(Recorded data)

━━━━

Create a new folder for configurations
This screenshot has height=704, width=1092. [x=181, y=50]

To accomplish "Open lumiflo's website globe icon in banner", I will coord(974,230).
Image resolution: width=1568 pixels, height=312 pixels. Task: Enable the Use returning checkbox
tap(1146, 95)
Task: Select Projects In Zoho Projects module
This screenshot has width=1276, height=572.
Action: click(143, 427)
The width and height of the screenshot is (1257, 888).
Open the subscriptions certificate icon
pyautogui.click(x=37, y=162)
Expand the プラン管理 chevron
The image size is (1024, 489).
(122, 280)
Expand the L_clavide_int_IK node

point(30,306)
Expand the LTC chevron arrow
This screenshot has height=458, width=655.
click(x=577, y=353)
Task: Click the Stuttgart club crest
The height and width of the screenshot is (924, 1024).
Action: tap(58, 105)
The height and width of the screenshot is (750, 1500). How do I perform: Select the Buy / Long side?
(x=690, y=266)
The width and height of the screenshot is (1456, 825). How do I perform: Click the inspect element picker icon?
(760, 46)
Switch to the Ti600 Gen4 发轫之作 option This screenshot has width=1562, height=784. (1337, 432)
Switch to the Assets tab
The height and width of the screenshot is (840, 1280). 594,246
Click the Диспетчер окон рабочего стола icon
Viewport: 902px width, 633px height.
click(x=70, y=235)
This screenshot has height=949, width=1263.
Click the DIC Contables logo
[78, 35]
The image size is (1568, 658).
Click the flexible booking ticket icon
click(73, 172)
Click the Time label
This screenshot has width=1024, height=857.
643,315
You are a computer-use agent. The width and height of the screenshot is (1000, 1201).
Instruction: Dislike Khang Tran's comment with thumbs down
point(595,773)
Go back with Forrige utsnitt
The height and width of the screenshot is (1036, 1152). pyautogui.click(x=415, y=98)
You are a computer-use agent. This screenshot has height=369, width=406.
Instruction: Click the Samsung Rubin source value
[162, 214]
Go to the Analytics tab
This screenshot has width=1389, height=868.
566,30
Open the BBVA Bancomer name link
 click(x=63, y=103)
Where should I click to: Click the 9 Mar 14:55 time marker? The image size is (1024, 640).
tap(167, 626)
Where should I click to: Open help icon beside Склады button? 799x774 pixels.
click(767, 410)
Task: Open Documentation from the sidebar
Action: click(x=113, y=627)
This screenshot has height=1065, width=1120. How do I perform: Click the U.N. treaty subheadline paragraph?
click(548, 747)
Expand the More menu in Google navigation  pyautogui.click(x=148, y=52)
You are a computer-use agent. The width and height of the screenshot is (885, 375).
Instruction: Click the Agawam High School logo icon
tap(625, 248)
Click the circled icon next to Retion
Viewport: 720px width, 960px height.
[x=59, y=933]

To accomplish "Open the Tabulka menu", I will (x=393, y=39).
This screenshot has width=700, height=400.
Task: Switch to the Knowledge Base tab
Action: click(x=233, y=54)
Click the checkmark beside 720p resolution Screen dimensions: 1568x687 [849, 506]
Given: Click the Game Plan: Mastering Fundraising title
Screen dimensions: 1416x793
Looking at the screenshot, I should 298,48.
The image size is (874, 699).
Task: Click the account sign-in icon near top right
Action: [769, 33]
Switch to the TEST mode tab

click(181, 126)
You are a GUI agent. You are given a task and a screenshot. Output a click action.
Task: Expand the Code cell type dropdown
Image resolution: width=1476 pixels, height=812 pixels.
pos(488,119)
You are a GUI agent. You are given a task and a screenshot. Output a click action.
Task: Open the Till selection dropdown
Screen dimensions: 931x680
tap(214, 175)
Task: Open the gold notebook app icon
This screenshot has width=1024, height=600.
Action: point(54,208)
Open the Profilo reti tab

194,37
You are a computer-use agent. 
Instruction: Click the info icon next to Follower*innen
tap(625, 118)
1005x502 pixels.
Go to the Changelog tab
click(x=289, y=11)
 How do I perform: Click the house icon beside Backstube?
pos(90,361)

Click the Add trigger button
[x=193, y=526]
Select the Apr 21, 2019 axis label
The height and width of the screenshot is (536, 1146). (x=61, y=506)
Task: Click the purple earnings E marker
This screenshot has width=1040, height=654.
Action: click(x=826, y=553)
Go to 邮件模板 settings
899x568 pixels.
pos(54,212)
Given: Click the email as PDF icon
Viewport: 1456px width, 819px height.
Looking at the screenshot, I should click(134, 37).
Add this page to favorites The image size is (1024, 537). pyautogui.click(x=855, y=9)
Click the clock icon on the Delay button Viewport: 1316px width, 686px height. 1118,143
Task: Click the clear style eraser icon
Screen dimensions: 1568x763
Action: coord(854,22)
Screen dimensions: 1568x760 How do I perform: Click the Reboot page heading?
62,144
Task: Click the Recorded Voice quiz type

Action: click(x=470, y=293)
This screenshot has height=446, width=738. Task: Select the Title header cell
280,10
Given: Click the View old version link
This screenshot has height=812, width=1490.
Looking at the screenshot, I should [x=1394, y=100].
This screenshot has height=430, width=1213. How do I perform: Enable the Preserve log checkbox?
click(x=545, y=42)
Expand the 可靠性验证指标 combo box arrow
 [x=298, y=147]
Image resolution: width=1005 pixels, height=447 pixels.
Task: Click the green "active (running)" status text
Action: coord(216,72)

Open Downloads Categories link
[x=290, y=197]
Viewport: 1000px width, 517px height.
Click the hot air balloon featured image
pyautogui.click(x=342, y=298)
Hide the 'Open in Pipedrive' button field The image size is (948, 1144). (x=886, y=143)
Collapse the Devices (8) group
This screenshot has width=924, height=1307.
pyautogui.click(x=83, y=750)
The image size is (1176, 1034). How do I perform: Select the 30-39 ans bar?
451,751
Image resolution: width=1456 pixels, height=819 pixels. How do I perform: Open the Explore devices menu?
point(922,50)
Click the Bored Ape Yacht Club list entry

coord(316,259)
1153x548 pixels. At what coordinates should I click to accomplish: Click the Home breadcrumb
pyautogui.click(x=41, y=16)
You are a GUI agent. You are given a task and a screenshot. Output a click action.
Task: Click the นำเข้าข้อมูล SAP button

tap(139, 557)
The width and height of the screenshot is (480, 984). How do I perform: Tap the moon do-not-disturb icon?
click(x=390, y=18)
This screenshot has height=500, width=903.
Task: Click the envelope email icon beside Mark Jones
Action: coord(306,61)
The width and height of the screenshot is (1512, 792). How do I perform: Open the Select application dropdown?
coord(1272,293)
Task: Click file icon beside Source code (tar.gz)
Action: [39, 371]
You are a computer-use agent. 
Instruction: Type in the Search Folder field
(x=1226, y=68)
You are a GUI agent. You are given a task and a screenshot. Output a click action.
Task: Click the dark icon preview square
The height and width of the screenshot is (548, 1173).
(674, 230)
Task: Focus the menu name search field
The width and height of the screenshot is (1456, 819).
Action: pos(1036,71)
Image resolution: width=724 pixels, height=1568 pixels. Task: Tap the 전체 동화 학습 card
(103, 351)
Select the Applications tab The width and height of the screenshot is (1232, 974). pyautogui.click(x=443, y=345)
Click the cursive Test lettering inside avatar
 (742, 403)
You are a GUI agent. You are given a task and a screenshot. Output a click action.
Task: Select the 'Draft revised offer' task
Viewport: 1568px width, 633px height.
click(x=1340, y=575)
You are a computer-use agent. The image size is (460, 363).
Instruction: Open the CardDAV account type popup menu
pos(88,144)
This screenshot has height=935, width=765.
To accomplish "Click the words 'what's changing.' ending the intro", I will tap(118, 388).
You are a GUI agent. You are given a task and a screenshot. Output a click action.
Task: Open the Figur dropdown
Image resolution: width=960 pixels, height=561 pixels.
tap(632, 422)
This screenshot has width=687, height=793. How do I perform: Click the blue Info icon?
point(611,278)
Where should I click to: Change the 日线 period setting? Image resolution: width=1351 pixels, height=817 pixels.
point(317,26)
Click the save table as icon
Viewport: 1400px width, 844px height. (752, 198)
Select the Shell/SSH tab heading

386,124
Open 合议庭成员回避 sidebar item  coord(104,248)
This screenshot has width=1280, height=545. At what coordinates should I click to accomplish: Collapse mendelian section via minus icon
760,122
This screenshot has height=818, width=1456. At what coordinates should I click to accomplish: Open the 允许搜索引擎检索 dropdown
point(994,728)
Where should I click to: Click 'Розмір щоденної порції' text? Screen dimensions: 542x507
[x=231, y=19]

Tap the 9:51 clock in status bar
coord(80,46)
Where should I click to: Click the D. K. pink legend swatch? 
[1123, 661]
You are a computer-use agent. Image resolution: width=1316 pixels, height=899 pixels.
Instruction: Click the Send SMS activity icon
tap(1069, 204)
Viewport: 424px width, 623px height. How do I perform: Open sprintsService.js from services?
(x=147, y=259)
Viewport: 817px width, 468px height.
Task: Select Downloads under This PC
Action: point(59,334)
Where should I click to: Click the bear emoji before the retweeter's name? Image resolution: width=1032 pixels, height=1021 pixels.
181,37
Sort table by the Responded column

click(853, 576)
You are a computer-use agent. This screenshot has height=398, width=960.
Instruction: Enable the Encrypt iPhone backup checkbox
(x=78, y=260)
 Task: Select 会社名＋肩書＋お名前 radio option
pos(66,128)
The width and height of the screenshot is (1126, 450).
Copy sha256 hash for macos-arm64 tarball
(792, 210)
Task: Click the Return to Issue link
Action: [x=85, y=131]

━━━━

**WHAT IS EXPECTED:** Convert the lines from the line containing "The width and height of the screenshot is (1126, 450)." through the end of the records into a JSON list of strings, with one string per line and blank lines omitted.

**COMPLETE OUTPUT:**
[
  "The width and height of the screenshot is (1126, 450).",
  "Copy sha256 hash for macos-arm64 tarball",
  "(792, 210)",
  "Task: Click the Return to Issue link",
  "Action: [x=85, y=131]"
]